Another attempt at building a fault tolerant storage system.
This provides no guarantee of ACID compliance, no transaction isolation and such.
It can store JSON objects only.
- Primary keys will need to be globally unique, using for example uuid.NewRandom()
- JSON object contains a number of values, always start with '{' (no support for root to be anything else than an object)
- Search index keys can be specified and will be replicated globally
- Any update will be transfromed into a delta JSON and replicated as delta only (TODO)
- All updates will have a timestamp and be applied based on timestamp value
- A global log of all updates is stored and kept for a limited amount of time (TODO cleanup of old records)

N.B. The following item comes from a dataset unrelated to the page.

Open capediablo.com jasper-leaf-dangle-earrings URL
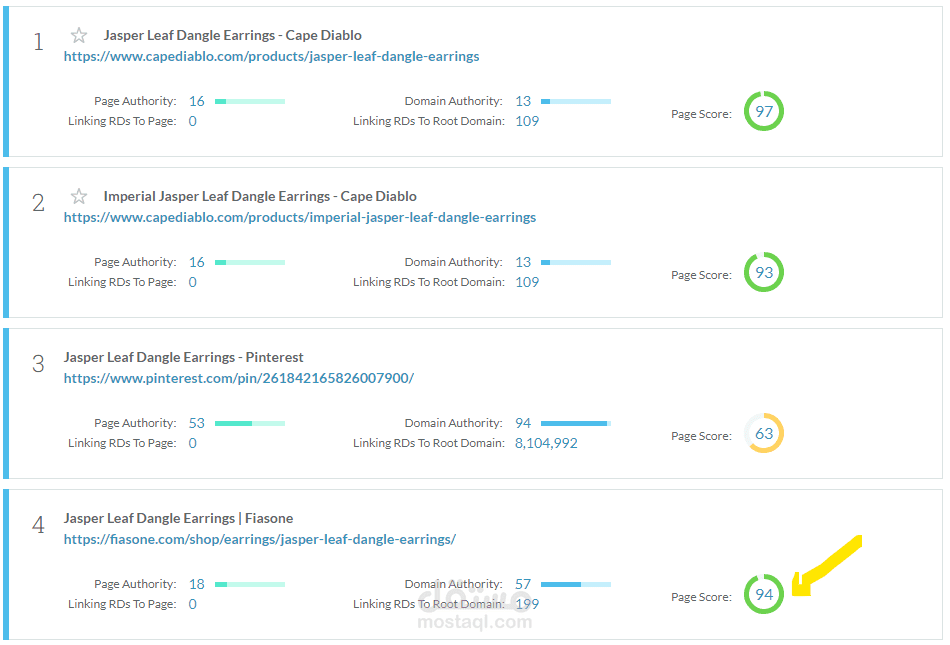The image size is (950, 645). coord(271,57)
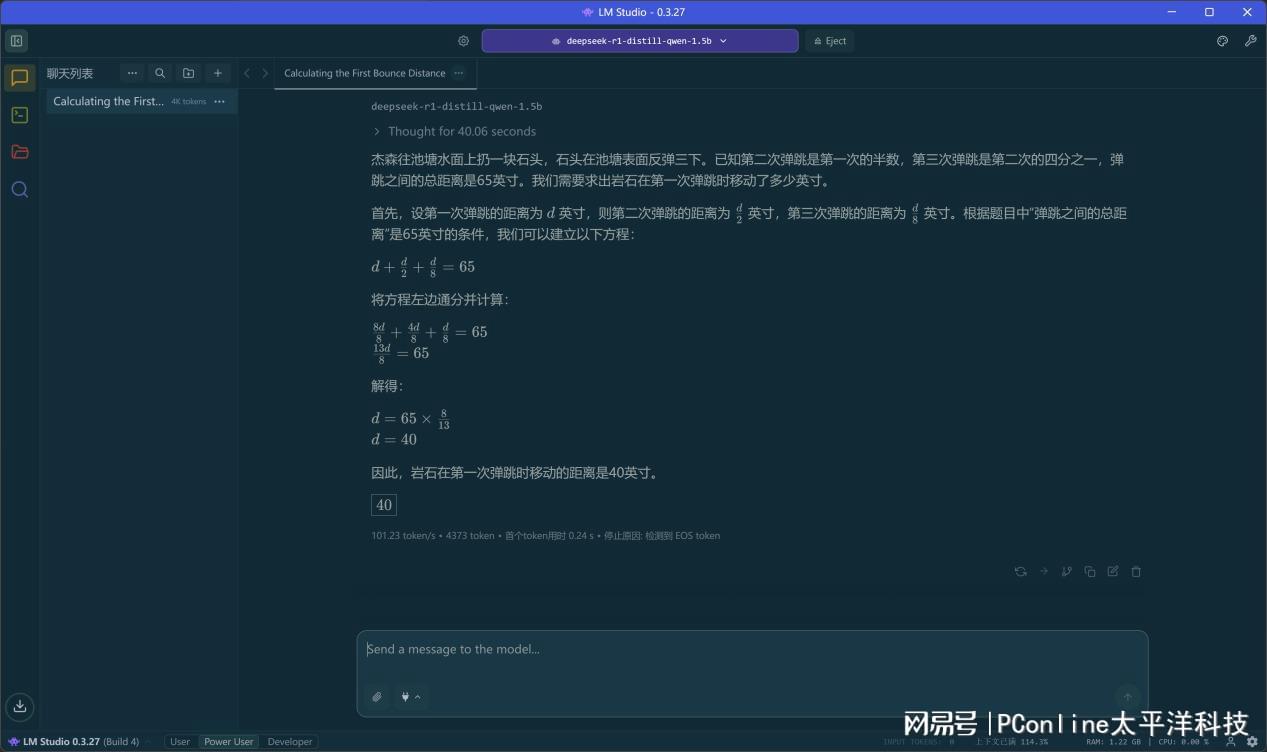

- All checkpoints also have a log count value that represents the size of work so far and allows detecting missing logs
- Local data is stored in a single leveldb in order to allow consistent snapshots
Database consistency:
- Log entries sorted by nanotime timestamp
- Checkpoints will include number of known log entries
- We produce one checkpoint per 24 hours by default in order to ensure that even if a server goes down it can come back up
leveldb prefixes are fixed at 3 bytes for ease of storage.
- idx+key = id (indices)
- log+logid = log (journal, indexed by timestamp + hash)
- dat+id = data (data)
- nfo+id = version (16 bytes current record version)
- kdt+id = keys (key data, 32 bits length of key followed by key, repeated for each key)
- typ+type_name = type data
- chk+id = checkpoint
Key: log
+ timestamp(16bytes) + hash(sha256)
- We perform one checkpoint every 24 hours
- Checkpoint is rounded timestamp + number of log entries in the past 24 hours + xor of log keys
- We only keep 100 latest checkpoints (3+ months)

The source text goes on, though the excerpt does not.